Para los tehuelches el origen del fuego, por
supuesto, estuvo a cargo de su héroe, Elal... Sin embargo otros pueblos han
explicado a su modo la génesis de tan preciado elemento que aseguró la vida de
las culturas aborígenes patagónicas...
Una vieja historia cuenta que los mapuches no
conocían el fuego, pero que lo descubrieron gracias a dos hermanitos que,
mientras jugaban, se desafiaron para ver quién hacía girar más rápido un palito
en un nido de pasto seco... ¡Y casi queman todo con su juego! Dicen los que
estuvieron allí que el incendio fue tan grande que devoró los bosques y corrió
a los animales hasta atraparlos. Después de tan terrible catástrofe los hombres
se quedaron sin presas para cazar. Esto produjo una angustia muy profunda:
¿morirían todos?
Entonces convocaron a los ancianos de la tribu.
Ellos, sabiamente, dijeron que la carne de esos animales quemados no podía ser
impura porque el fuego venía del Dios Padre... Y comieron así por primera vez
carne asada y la encontraron deliciosa. Tan rica les resultó que, desde ese
entonces, los mapuches quisieron hacer fuego y conservarlo porque les daba la
posibilidad no solo de cocinar sus alimentos sino de disfrutar su mágica luz y su
intenso calor. Así aprendieron a reunirse en ronda alrededor de las llamas
amarillas y rojas como pequeños soles.
Fue tan maravilloso el descubrimiento que ninguno de
los pueblos de la Patagonia quiso privarse de él, entonces aprendieron a
encender el fuego como lo hicieron jugando los niños: frotaban un palo sobre
una superficie de piedra, o dos piedras entre sí, cerca de hierba seca para que
una chispa la hiciera arder.
Pero claro, era dificil provocarlo... y más dificil
todavía era conservarlo. ¿Cómo convencer a los vientos para que no soplaran?
¿Cómo explicarle a la lluvia que no lloviera? ¿Cómo protegerlo del malvado
Gualichú que por pura diversión intentaría robarlo o apagarlo? ¿Cómo
entretenerlo para que no se cansara de arder y se fuera de nuevo?
A los tehuelches se les ocurrió encerrarlo en
vasijas de barro y lo cuidaron ofreciéndole alimento y protección.
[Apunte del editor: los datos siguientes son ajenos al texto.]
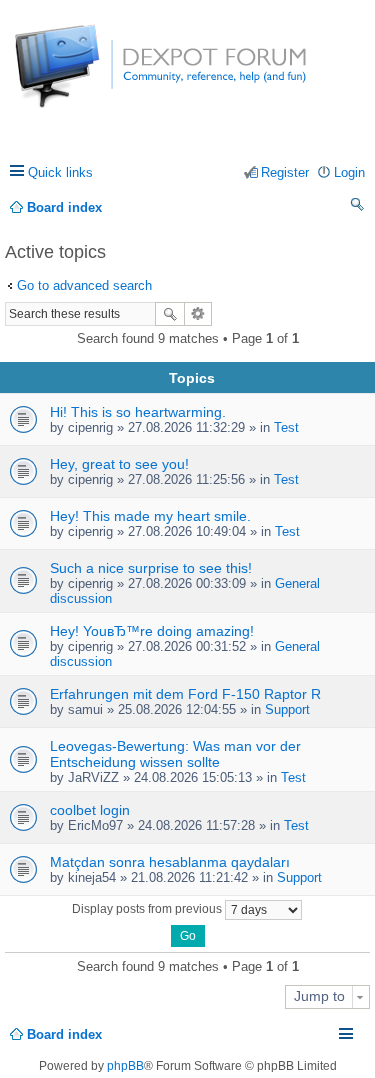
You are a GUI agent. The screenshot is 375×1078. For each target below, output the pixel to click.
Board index (64, 1034)
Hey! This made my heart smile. (150, 516)
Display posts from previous (148, 909)
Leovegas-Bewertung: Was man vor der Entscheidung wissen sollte (175, 754)
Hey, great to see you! (119, 464)
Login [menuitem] (349, 172)
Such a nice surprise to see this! (151, 568)
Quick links (60, 172)
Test (286, 427)
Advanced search (198, 314)
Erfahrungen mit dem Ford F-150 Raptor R (185, 694)
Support (287, 709)
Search (170, 314)
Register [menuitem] (285, 172)
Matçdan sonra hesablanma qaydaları (170, 862)
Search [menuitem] (358, 207)
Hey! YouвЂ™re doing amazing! (152, 631)
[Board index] (89, 76)
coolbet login (90, 810)
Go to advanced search (84, 285)
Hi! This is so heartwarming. (138, 412)
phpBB (125, 1066)
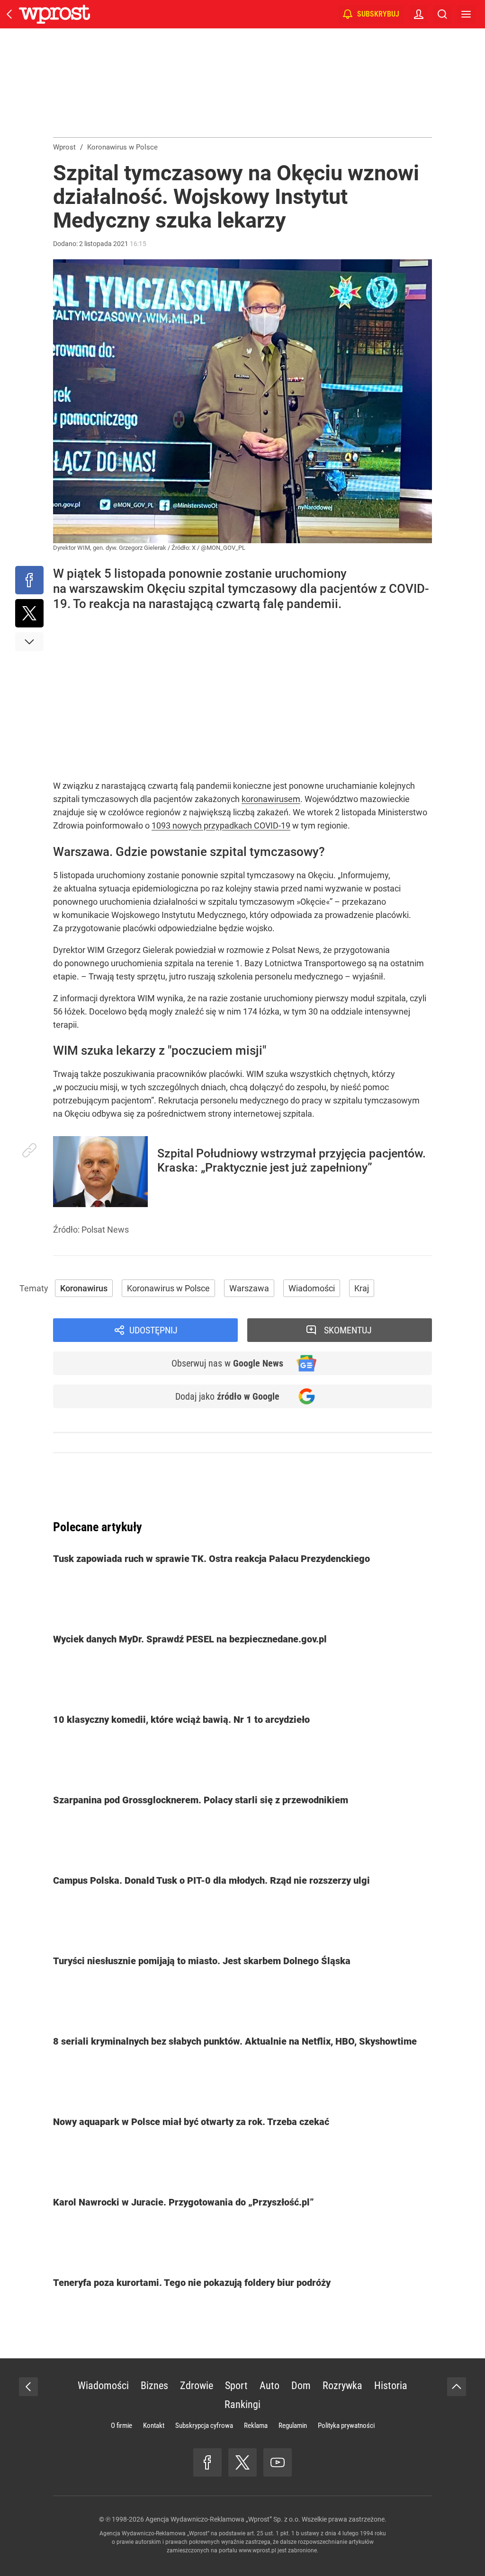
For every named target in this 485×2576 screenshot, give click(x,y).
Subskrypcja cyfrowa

Como las
mujeres fueron las que se ocupaban de él, tal como de un niño más, cuando lo
necesitaban, con suavidad y dulzura le solicitaban algunas brasitas y con ellas
encendían nuevos fuegos.
Pero, ¿si el fuego se apagaba?
Cuentan los que estuvieron allí que había terribles
castigos para la mujer que se dormía o se olvidaba. Es que el frío resultaba
muy intenso y los hombres no podían permitirse perder el sagrado tesoro que
había sido otorgado como don de Dios. Por eso también, en las ceremonias, el
fuego volvía a Dios a través de las ofrendas: animales, frutos de la tierra, o
hermosas vasijas hechas por sus propias manos.
Tampoco se olvidaban de celebrar, con mucho respeto,
el fuego de Pillán, que es el fuego de lo más hondo de la tierra que escupido
por las bocas enojadas o los dolientes volcanes. ¿No es Pillán, desde las
montañas el que maneja y destina las terribles tormentas de fuego del cielo y de
la tierra? Es necesario que esté contento para que sus rayos no destruyan y
quemen el corazón de la vida. Por eso lo respetan y lo veneran, para que no se
enoje y traiga el fuego que devora.
También reconocen la fuerza de Cherufe, el fuego
celeste de los aerolitos que caen y misteriosamente se vuelven piedra colorada
y ya nunca más arden. Porque no es cuestión de que el fuego se despierte y se
encuentre solitario y abandonado por los hombres.
Los ancianos dicen que en las lejanas estrellas
viven los espíritus de los antepasados, las almas de los que se fueron, y desde
arriba contemplan a sus parientes con el permiso del Elal. Por eso tampoco
desatienden a esos fuegos tan lejanos en sus rituales.